**** Source excerpt ****

Cave mineral study yields mega-drought evidence

FRESNO — As Californians worry about the three-year drought dragging on another season, researchers say climate change could create much longer dry spells, lasting decades or even centuries.

Scientists from the University of California at Davis this month announced the first proof of such mega-droughts after studying mineral formations in caves along the Sierra Nevada.

The big droughts seem connected to rapid warming, especially in the Arctic. The dry spells occurred during a climate warm-up that started about 15,000 years ago after the last Ice Age, said Davis geochemist Isabel Montanez.

Scientists fear climate warming this century might similarly trigger mega-droughts that would devastate agriculture, increase wildfires and cut water supply in the nation's most populous state.

"We don't know why warming in the polar region creates drought here," Montanez said. "But it does happen. And some estimates show the warming will make Arctic sea ice disappear during summer months by 2020."

The three-year study on cave minerals by Montanez and doctoral student Jessica Oster was published Nov. 5 in the journal Earth and Planetary Science Letters.

**** Information shown ****

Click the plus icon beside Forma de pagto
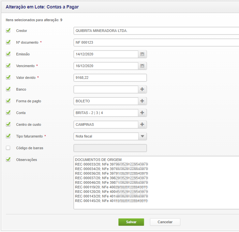pyautogui.click(x=142, y=101)
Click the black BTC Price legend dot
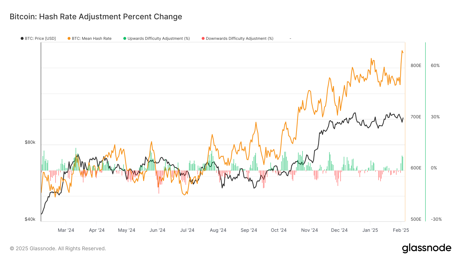 click(22, 38)
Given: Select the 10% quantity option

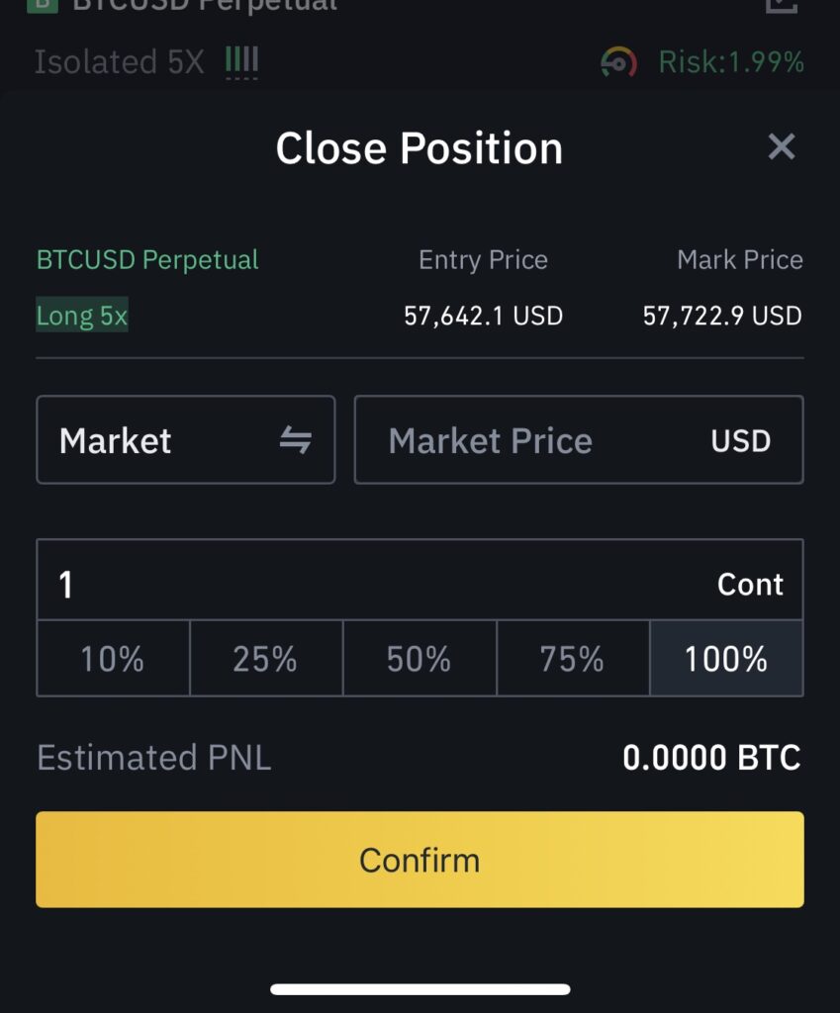Looking at the screenshot, I should [x=113, y=658].
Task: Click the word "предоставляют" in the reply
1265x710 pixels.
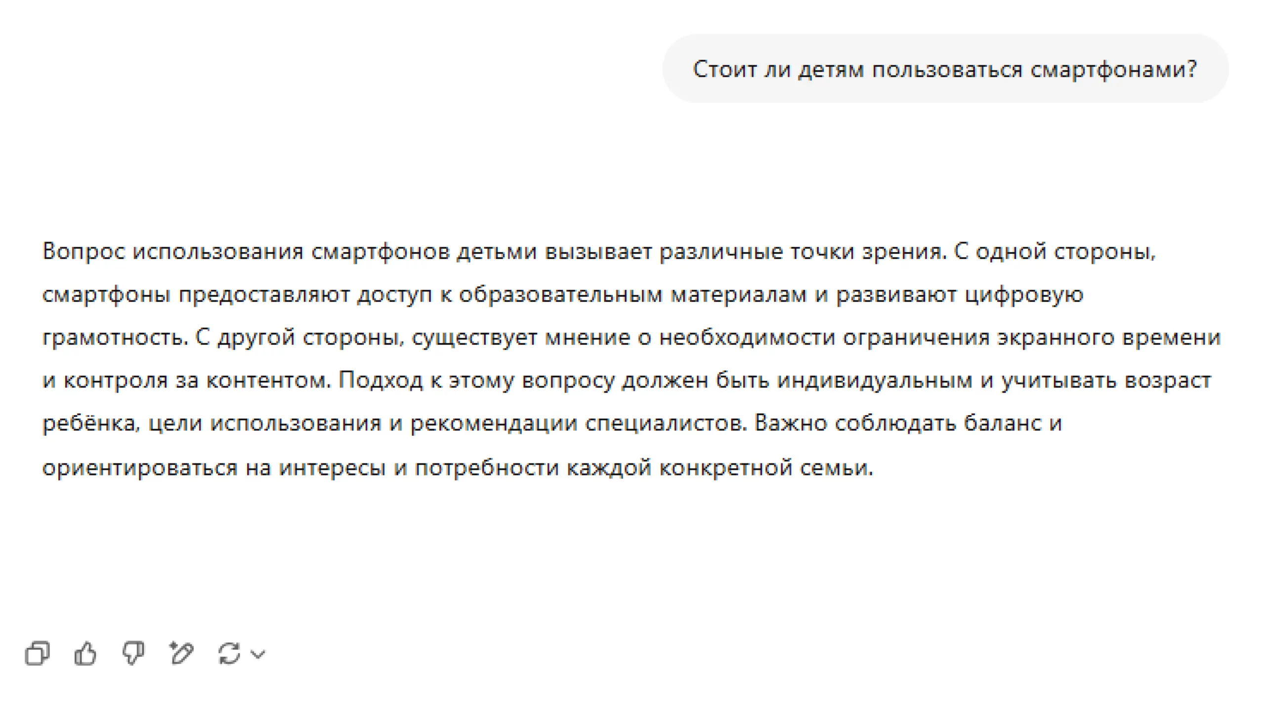Action: click(264, 294)
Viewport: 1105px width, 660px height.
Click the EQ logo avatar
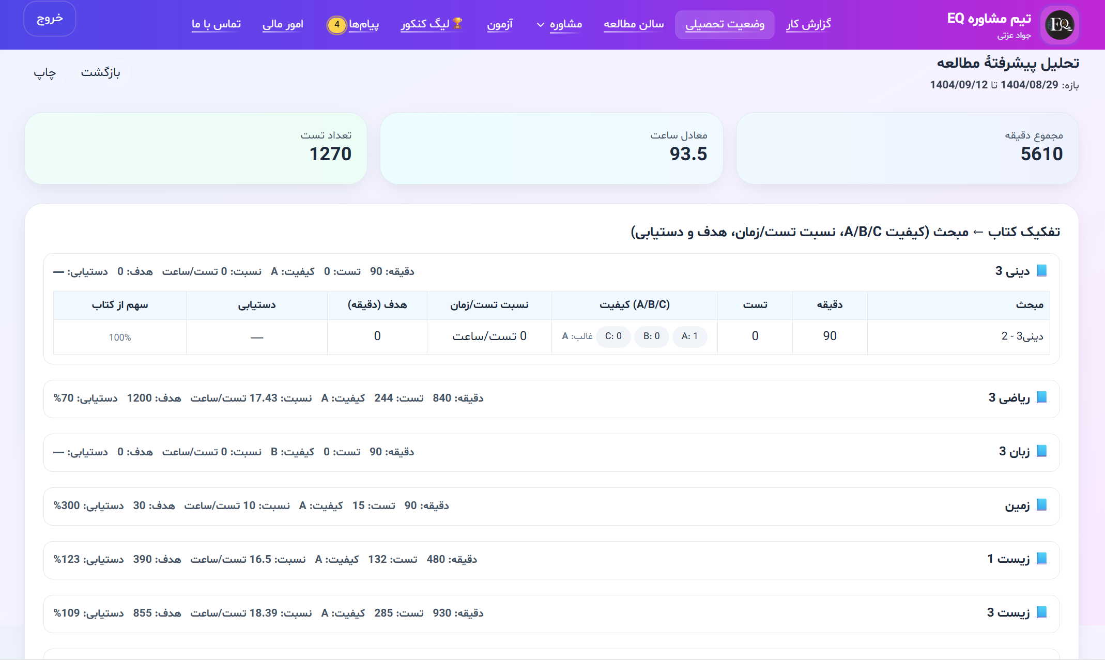[x=1059, y=24]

****

▸ **The exercise**:
Return the passage of the article on cave minerals and mega-droughts starting at "The three-year study" and ending at "Planetary Science Letters.", reproducing it word for word. The records are distinct material, unrelated to the text about cave minerals and mega-droughts.

▸ **Task solution**:
The three-year study on cave minerals by Montanez and doctoral student Jessica Oster was published Nov. 5 in the journal Earth and Planetary Science Letters.